Five Security Flaws in IPv6

[Iljitsch van Beijnum]

On 13-mei-2007, at 20:31, David Conrad wrote:

> God I hate that registry.

Get yourself hired by IANA and create something better.  :-)

> First, 7/8 isn't really reserved/unallocated, it is actually  
> allocated to DoD but they wouldn't let us update the registry to  
> reflect that allocation.

Interesting definition of "allocated". Mine is simpler: if it's  
"reserved" (or equivalent, it would be too easy to have the exact  
same word in the exact same place indicate the exact same status) but  
not for a particular purpose, then it's available.

> I had forgotten about 49 and 50, so the right answer is -8, however  
> I'm told a /8 "special needs" allocation is due to arrive at IANA  
> fairly soon,

What special needs?

And oh, I was a bit too nice in a previous message, saying that the  
7.0.0.0/8 mess was gone.
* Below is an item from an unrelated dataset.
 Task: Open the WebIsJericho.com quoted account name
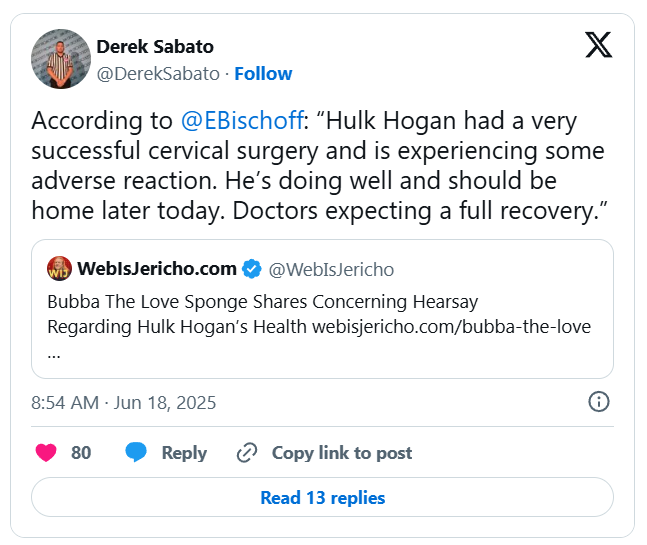(x=158, y=269)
That would be a different mess, as explained  
above. What I meant was that ARIN and RIPE both claim ownership of  
25.0.0.0, which could then easily be counted twice:

# grep "|25\.0\.0\.0" /htdocs/test/delegated-*
delegated-arin-latest:arin|GB|ipv4|25.0.0.0|16777216|19850128|assigned
delegated-ripencc-latest:ripencc|GB|ipv4|25.0.0.0|16777216|19950101| 
allocated

And now that I'm on a roll: 14.0.0.0/8 is marked as in use by IANA  
but not in any of the RIR records. This nicely cancels out 7.0.0.0/8  
which IS in the ARIN database, though.

>> My personal prediction: unless unprecedented changes happen, we'll  
>> be out of v4 somewhere in the second decade of the century, with  
>> 2012 or 2013 being the most likely year for that to happen.

> Optimist.  :-)

> "Past performance does not guarantee future results."  The  
> challenge with predicting the end of the worl^U IPv4 free pool is  
> that socio-economic factors are almost certainly going to come into  
> play (read: LAND RUSH!!!).

Especially when LIRs realize that they can lie through their teeth in  
their last request because the RIRs do their checking for a given  
block when the one after that is requested, which obviously never  
happens for a last request.  (-:

But I doubt this will make a lot of difference in the end. I don't  
think very many people will be able to land rush millions of  
addresses worth, only the ISPs using up these really large blocks  
today are likely to get away with that. Since those are 90% of the  
addresses given out, what happens with the other 10% is inconsequential.

When we're out of IPv4 addresses we'll finally see a decent incentive  
to move to IPv6. The majority of people will stick to IPv4 anyway, as  
the address depletion doesn't create any problems for people who  
already have all the addresses they need. But with IPv4 dead in the  
water, enough people will want IPv6 to get that ball rolling. I don't  
think anything else, not even porn, is going to do that, so let's not  
waste time telling people how good IPv6 is, let's just make sure that  
when they finally get around to wanting it, IPv6 and its  
implementations are mature and ready.